[Saved data entries]
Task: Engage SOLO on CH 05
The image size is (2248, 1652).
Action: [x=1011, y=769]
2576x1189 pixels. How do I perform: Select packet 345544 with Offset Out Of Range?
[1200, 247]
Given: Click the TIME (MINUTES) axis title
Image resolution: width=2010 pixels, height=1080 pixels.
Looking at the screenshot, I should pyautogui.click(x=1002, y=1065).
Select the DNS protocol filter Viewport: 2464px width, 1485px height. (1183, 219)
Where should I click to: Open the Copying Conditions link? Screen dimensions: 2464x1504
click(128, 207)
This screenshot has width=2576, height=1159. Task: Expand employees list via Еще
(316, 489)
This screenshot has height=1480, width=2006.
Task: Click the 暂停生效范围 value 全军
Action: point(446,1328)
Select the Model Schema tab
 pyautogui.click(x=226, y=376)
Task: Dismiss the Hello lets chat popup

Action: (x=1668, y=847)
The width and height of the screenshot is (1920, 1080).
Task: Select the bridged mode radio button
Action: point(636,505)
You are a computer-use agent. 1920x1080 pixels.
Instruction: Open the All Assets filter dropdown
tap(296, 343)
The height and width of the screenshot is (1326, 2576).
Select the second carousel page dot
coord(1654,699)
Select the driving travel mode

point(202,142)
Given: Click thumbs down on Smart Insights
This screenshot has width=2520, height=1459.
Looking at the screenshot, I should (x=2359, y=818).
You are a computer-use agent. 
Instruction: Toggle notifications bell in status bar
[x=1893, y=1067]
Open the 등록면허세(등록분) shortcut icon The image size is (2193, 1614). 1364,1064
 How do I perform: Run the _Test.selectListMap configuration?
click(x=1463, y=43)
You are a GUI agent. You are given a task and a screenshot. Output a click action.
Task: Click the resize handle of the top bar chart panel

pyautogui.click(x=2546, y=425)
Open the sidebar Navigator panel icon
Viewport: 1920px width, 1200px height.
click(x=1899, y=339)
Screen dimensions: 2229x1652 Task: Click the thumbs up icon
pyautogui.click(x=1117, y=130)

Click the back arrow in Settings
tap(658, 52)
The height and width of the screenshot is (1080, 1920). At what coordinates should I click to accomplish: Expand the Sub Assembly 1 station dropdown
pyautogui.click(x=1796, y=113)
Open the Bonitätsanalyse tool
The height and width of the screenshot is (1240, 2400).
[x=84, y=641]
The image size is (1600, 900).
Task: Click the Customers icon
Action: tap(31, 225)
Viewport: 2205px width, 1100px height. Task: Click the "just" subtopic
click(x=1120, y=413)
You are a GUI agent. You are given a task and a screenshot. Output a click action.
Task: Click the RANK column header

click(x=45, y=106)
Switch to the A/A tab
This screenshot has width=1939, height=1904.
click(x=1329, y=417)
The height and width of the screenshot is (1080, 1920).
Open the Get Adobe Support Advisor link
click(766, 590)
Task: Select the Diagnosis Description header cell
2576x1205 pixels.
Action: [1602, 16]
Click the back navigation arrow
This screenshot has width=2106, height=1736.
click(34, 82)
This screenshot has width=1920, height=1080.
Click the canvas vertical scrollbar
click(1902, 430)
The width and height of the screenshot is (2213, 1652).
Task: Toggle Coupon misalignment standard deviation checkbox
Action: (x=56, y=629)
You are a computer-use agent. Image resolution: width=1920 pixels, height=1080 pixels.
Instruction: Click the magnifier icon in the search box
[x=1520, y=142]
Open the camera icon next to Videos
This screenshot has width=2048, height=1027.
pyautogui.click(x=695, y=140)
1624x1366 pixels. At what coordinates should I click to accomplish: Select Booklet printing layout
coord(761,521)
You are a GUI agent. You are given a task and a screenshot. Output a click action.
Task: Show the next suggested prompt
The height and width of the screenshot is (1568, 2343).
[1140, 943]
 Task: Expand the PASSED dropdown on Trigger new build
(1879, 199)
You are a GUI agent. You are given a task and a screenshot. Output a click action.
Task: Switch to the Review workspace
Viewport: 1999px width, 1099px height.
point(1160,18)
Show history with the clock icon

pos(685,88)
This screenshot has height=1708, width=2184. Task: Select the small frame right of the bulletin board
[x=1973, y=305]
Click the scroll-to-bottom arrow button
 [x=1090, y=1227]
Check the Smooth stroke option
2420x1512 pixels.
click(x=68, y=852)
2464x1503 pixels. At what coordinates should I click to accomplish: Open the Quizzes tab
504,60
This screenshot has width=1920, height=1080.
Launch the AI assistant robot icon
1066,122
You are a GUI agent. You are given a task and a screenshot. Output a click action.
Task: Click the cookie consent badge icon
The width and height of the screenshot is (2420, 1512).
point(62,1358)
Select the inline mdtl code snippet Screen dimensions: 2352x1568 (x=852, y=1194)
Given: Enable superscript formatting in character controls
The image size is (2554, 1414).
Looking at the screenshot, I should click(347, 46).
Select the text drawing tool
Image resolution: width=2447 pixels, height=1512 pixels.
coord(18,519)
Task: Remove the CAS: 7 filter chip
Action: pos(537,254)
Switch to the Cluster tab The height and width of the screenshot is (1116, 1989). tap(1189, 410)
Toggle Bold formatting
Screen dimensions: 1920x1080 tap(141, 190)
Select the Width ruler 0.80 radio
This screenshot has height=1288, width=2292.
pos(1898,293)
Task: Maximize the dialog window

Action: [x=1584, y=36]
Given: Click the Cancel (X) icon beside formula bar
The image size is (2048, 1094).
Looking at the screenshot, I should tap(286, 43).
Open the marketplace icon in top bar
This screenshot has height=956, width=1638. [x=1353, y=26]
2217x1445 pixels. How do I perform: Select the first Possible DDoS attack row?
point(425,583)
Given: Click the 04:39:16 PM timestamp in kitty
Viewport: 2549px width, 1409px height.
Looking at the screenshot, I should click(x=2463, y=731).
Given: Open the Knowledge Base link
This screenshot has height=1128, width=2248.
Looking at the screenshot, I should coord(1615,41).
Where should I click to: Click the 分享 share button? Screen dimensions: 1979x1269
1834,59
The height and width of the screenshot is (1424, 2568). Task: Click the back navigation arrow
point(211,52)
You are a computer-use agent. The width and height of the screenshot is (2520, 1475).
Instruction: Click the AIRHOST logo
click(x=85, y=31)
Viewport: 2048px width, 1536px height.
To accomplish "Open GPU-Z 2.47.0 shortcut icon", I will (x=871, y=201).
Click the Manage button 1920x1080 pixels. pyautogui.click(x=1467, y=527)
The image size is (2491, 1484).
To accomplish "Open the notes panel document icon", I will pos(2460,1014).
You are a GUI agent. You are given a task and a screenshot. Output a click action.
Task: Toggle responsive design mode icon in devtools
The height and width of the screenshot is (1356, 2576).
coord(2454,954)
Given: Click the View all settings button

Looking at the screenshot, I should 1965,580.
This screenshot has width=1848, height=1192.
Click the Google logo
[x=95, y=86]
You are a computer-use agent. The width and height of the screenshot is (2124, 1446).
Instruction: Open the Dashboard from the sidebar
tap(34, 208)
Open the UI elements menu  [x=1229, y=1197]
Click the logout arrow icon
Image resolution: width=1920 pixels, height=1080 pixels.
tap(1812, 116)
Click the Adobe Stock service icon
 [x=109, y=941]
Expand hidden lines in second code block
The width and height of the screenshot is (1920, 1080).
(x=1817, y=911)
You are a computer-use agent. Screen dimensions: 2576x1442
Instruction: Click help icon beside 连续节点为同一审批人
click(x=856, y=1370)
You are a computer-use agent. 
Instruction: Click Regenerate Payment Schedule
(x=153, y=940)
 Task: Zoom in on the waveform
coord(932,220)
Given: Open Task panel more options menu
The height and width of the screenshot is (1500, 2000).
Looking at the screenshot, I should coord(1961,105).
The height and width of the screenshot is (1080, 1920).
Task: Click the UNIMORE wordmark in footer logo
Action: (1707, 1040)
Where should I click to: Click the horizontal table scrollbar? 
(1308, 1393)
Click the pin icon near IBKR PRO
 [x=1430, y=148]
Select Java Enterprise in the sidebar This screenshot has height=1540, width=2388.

EXERCISE OBJECTIVE
For the word "will", tally the lines above that hold it and answer with the number alone.

THE COMPLETED TASK
2